Accuracy: 0.7653631284916201

14.3 R Code

# Train a Naive Bayes model in R
library(readr)
library(dplyr)
library(fastDummies)
library(caret)
library(e1071)

# Load and preprocess
df <- read_csv("data/titanic.csv")
df$Age[is.na(df$Age)] <- median(df$Age, na.rm = TRUE)
mode_embarked <- names(sort(table(df$Embarked), decreasing = TRUE))[1]
df$Embarked[is.na(df$Embarked)] <- mode_embarked
df$Sex <- ifelse(df$Sex == "male", 0, 1)
df <- fastDummies::dummy_cols(df, select_columns = "Embarked", remove_first_dummy = TRUE, remove_selected_columns = TRUE)

# Feature and target
features <- df %>% select(Pclass, Sex, Age, Fare, Embarked_Q, Embarked_S)
target <- df$Survived

# Split
set.seed(42)
split_index <- createDataPartition(target, p = 0.8, list = FALSE)
X_train <- features[split_index, ]
X_test <- features[-split_index, ]
y_train <- target[split_index]
y_test <- target[-split_index]

# Train Naive Bayes
nb_model <- naiveBayes(x = X_train, y = as.factor(y_train))

# Predict and evaluate
y_pred <- predict(nb_model, X_test)
confusionMatrix(y_pred, as.factor(y_test))

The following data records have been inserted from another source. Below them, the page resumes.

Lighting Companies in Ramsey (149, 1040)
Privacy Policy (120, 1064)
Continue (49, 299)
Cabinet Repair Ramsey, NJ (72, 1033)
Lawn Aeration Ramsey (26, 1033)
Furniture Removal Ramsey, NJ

Confusion Matrix and Statistics

          Reference
Prediction  0  1
         0 87 23
         1 27 41
                                         
               Accuracy : 0.7191         
                 95% CI : (0.647, 0.7838)
    No Information Rate : 0.6404         
    P-Value [Acc > NIR] : 0.01622        
                                         
                  Kappa : 0.3983         
                                         
 Mcnemar's Test P-Value : 0.67137        
                                         
            Sensitivity : 0.7632         
            Specificity : 0.6406         
         Pos Pred Value : 0.7909         
         Neg Pred Value : 0.6029         
             Prevalence : 0.6404         
         Detection Rate : 0.4888         
   Detection Prevalence : 0.6180         
      Balanced Accuracy : 0.7019         
                                         
       'Positive' Class : 0              
                                         

✅ Takeaway: Naive Bayes is lightweight and fast, especially useful when you want a quick benchmark. While the independence assumption is rarely true, the model still performs well on many tasks.